- VRAGEN:
- 1) Beantwoord over de tekst over Nasreddin:
(a) Volgens wie hebben de grappen direct te maken met ons gebrek aan intuïtieve vermogens?
(b) Welke rol speelt Nasreddin in het verhaaltje over de zak met rijst?
(c) Waar moest iedereen zich op bevel van de overste in een rij opstellen?
- 2) Ga verder met de tekst over Nasreddin en de zak met rijst, te beginnen na de laatste zin.

- OEFENTEKST:
════════════════

De grappen hebben direct te maken met ons gebrek aan intuïtieve vermogens (Inleiding) , volgens Idries Shah. De afwezigheid van het gebruikmaken van intuïtie door de mensheid in ’t algemeen brengt, een bijna hopeloze situatie met zich mee. En veel Nasreddin verhaaltjes leggen daar de nadruk op.
Nasreddin speelt de rol van de ongevoelige, doodgewone derwisj in het verhaaltje over de zak met rijst:


Op een dag kreeg hij een meningsverschil met de overste van het
klooster, waar hij verbleef. Even daarna was er ineens een zak met rijst weg. De overste beval iedereen zich in een rij op te stellen op de binnenplaats. Daarop vertelde hij dat in de baard van de man die de zak met rijst had gestolen, wel een paar rijstkorrels zouden zitten.

════════════════

Opgeslagen items:
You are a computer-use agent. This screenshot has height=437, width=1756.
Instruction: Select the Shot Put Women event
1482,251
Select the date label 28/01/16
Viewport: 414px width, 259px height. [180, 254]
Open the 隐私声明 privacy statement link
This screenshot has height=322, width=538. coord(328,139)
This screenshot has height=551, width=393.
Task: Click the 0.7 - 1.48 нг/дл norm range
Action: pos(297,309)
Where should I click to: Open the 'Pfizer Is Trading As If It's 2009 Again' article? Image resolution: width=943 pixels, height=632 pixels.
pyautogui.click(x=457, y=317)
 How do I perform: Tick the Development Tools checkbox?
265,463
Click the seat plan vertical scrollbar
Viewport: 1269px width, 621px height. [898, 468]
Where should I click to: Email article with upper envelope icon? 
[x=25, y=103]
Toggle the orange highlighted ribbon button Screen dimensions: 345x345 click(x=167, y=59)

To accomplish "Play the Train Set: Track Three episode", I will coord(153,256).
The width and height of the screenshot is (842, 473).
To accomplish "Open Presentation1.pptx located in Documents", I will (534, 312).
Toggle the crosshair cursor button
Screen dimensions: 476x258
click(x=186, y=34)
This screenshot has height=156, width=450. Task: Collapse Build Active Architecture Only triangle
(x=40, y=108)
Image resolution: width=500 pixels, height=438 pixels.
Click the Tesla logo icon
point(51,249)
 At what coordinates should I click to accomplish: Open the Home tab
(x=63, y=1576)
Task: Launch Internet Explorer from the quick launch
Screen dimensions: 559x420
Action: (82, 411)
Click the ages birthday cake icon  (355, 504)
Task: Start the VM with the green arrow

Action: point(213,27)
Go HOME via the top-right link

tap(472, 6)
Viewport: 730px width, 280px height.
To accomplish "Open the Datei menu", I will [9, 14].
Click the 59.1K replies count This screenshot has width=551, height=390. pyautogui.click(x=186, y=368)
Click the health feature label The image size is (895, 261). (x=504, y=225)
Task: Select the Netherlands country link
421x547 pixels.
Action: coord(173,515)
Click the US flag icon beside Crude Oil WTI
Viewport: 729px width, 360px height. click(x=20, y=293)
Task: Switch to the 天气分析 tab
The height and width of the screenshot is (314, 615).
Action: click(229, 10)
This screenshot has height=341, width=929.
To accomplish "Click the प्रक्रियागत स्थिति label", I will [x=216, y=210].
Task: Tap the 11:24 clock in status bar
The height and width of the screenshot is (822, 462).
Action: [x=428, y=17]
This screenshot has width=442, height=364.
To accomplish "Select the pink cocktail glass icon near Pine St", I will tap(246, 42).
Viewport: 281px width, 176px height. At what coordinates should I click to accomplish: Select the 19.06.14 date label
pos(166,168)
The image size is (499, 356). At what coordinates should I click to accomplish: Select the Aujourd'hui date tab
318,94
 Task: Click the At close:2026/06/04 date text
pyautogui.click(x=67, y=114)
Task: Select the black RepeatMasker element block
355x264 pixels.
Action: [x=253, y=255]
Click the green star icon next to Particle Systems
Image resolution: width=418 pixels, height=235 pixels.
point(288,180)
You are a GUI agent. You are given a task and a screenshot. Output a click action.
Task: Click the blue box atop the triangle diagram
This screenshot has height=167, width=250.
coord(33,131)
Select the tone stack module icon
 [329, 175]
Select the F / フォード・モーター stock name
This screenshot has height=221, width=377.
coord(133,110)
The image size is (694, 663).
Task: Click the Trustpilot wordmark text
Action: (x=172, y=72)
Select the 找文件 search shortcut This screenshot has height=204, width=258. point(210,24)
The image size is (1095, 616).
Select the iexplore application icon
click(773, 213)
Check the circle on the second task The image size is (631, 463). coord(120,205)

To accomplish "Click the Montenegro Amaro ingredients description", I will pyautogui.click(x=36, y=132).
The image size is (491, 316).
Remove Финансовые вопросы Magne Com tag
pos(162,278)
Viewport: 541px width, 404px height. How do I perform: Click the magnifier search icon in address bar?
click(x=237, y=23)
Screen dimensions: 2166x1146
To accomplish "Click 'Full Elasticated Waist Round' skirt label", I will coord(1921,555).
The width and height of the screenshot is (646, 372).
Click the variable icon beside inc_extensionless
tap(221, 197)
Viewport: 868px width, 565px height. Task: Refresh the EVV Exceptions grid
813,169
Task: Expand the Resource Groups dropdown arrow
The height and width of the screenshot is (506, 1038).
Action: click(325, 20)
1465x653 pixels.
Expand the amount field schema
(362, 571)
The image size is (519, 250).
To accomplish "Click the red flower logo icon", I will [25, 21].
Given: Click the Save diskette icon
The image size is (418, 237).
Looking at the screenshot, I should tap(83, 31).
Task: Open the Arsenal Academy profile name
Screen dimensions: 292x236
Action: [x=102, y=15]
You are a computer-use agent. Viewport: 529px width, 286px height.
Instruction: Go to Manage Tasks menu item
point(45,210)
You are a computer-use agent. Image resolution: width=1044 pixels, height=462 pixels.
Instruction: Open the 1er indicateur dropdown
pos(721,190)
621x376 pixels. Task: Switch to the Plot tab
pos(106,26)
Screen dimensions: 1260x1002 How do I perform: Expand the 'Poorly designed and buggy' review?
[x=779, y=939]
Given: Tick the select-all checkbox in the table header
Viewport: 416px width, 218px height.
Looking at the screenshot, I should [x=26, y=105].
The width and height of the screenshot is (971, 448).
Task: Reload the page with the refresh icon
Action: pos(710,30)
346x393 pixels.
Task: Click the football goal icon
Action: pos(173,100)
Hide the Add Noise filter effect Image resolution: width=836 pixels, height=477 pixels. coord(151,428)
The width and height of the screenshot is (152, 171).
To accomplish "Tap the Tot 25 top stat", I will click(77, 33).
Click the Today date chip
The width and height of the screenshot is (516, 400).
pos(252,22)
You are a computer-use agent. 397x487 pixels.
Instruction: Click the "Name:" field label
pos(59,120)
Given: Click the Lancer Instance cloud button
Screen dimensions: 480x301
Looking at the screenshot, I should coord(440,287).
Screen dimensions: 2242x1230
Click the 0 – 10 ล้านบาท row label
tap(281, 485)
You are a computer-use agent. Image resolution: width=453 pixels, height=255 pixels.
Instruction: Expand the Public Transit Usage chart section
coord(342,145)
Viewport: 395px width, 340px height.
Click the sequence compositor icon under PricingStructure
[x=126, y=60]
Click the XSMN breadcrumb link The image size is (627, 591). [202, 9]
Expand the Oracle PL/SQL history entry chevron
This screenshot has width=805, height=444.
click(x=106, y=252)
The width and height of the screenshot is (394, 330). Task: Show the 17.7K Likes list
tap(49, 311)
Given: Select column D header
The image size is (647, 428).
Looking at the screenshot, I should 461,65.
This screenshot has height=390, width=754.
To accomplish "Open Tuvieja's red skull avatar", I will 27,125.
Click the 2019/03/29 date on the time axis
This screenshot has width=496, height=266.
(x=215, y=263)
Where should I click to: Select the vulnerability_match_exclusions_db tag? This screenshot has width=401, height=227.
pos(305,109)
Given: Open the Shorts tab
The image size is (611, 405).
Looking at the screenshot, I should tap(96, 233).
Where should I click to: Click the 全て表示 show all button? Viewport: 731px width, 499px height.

════════════════

- ANTWOORDEN:
- 1)
(a) Volgens Idries Shah.
(b) De rol van de ongevoelige, doodgewone derwisj.
(c) Op de binnenplaats.

- 2)
"Dat is een oude truc om degene die schuldig is onwillekeurig ertoe te bewegen naar zijn baard te grijpen,” dacht de echte dief en bleef onbewogen stilstaan.
Nasreddin dacht echter: “De overste is erop uit om zich op mij te wreken. Hij heeft vast en zeker wat korrels rijst in mijn baard gestopt!” En hij probeerde de rijstkorrels eruit te verwijderen, door onopvallend liefkozend zijn vingers door zijn lange baard te halen alsof hij ergens diep over nadacht.
Toen hij dat deed, merkte hij dat iedereen naar hem keek. 
"Ik wist het, dat links om of rechts om, vroeger of later, hij mij te pakken zou nemen,” zei daarop Nasreddin. (2)


Wat sommige mensen een voorgevoel noemen, is vaak in werkelijkheid het gevolg van een neurose en inbeelding (suggestie).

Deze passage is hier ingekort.